All three models fail 1-calibration on a majority of folds. MCAT is the worst: p < 0.001 on every fold. SurvPath rejects all five at raw alpha = 0.05, with four surviving BH correction. MMP passes on one fold (p = 0.233); of four raw rejections, three survive BH correction.

Model	Fold 0	Fold 1	Fold 2	Fold 4	Fails
SurvPath	0.018	0.033	0.000	0.001	5/5
MCAT	0.000	0.000	0.000	0.000	5/5
MMP	0.233	0.037	0.012	0.000	4/5

Table 1. Per-fold 1-calibration p-values (raw). Two borderline cases (SurvPath fold 1, MMP fold 1) do not survive BH correction.

Model	C-index	1-cal fails (BH)	IBS
SurvPath	0.669 +/- 0.063	4/5	0.223 +/- 0.117
MCAT	0.645 +/- 0.057	5/5	0.311 +/- 0.229
MMP	0.598 +/- 0.081	3/5	0.120 +/- 0.032*

Table 2. Summary metrics. 1-cal fails after BH correction (FDR = 0.05). *MMP fold 4 IBS (3.81) excluded.

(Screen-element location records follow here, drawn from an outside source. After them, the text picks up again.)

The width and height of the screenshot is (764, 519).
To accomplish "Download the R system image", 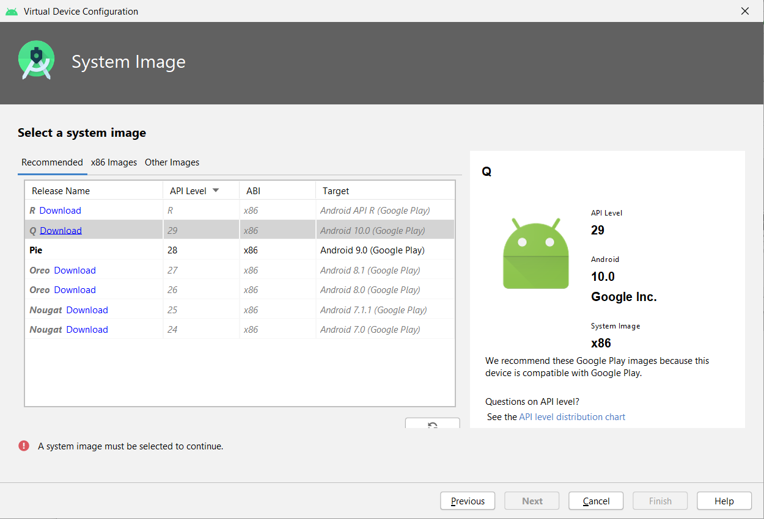I will [x=60, y=211].
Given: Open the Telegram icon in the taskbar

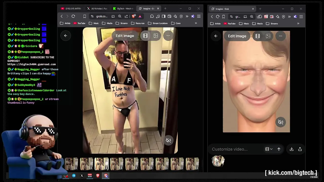Looking at the screenshot, I should click(x=74, y=176).
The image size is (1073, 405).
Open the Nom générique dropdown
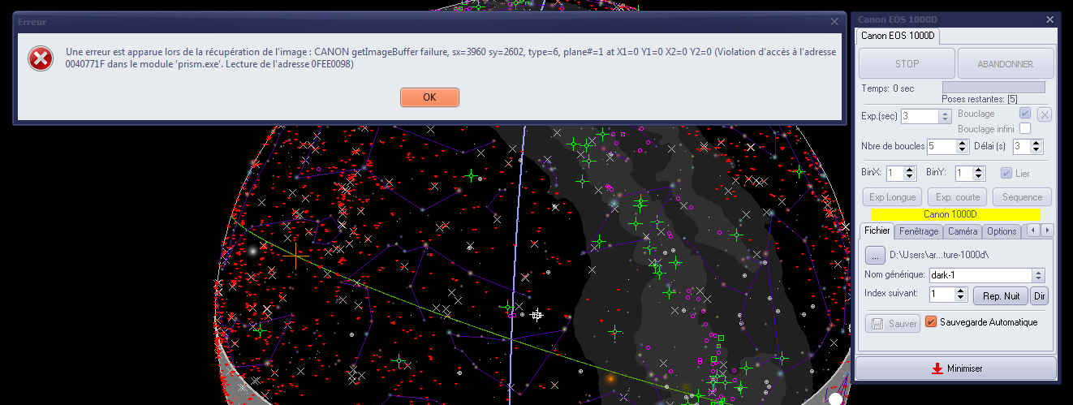pyautogui.click(x=1039, y=275)
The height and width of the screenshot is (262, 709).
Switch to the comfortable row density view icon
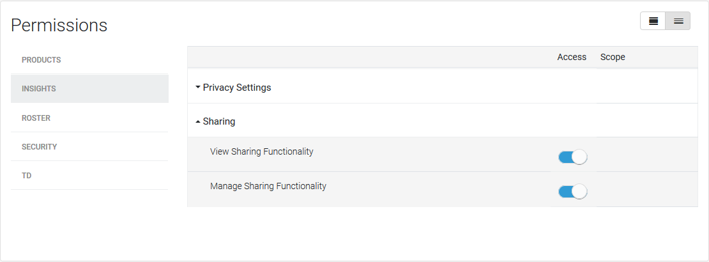[653, 21]
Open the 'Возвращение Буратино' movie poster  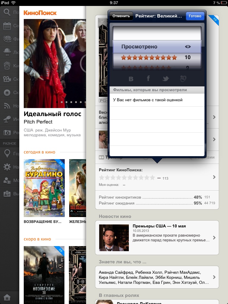click(x=44, y=188)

Figure 1: Calibration curves on TCGA-BRCA at median event time (~42 months).

4.2 Multi-Cancer, Multi-Architecture Audit (Experiment B)

Of 290 fold-level tests, 166 survive Benjamini-Hochberg correction at FDR = 0.05.

Figure 2: 1-calibration failure heatmap (BH-corrected) across 11 architectures and 5 TCGA cancer types.

Cancer type matters. GBMLGG: 42/55 failures (C-index 0.817). BRCA: 40/55. LUAD: 37/55. BLCA: 30/55. UCEC: 5/55 (underpowered, ~15 events/fold).

Fusion method is the key variable:

AMIL: gating 2/25, bilinear 20/25, concat 20/25
DS: gating 10/25, bilinear 17/25, concat 19/25
MIFCN: gating 7/25, bilinear 17/25, concat 21/25

SNN (genomics-only): 1/25 failures. The fusion mechanism drives miscalibration.

Important caveat for Experiment B. Experiment B evaluates Breslow-reconstructed survival curves, not native model outputs. Part of the observed miscalibration may reflect the reconstruction step; see Discussion.

Figure 3: Calibration curves across 5 TCGA cancer types.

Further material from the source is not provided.